The physician is also a private person, so I speak of him only in his professional capacity, for he usually does the best he can in the belief system that he shares with his fellows. Those beliefs do not exist alone, but are of course intertwined with religious and scientific ones, as separate as they might appear. Christianity has conventionally treated illness as the punishment of God, or as a trial sent by God, to be borne stoically.
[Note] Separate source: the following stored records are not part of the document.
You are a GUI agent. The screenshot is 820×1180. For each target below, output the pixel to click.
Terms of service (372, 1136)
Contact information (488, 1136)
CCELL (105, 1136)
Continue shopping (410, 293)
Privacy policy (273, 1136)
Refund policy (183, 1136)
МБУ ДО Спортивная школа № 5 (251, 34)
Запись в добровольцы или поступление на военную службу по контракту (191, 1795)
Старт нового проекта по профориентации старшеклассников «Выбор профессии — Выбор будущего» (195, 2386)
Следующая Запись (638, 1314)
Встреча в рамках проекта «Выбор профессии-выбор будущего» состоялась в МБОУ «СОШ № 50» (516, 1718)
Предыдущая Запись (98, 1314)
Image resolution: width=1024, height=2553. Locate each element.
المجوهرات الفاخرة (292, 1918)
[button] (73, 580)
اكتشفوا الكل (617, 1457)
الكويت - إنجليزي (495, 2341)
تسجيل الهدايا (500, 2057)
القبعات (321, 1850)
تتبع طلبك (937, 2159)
It has considered man a sinful creature, flawed by original sin, forced to work by the sweat of his brow.

[... 1 paragraph ...]

Many people, caught between such conflicting beliefs, fall prey to physical ills during the Christmas season particularly. The churches and the hospitals are often the largest buildings in any town, and the only ones open on Sunday without recourse to city ordinances. You cannot divorce your private value systems from your health, and the hospitals often profit from the guilt that religions have instilled in their people.

[... 7 paragraphs ...]

Your private beliefs merge with those of others, and form your cultural reality. The distorted ideas of the medical profession or the scientists, or of any other group, are not thrust upon you, therefore. They are the result of your mass beliefs — isolated in the form of separate disciplines. Medical men, for example, are often extremely unhealthy because they are so saddled with those specific health beliefs that their attention is concentrated in that area more than others not so involved. The idea of prevention is always based upon fear — for you do not want to prevent something that is joyful. Often, therefore, preventative medicine causes what it hopes to avoid. Not only does the idea [of prevention] continually promote the entire system of fear, but specific steps taken to prevent a disease in a body not already stricken, again, often set up reactions that bring about side effects that would occur if the disease had in fact been suffered.

[... 7 paragraphs ...]

Again, you cannot separate your systems of values and your most intimate philosophical judgments from the other areas of your private or mass experience.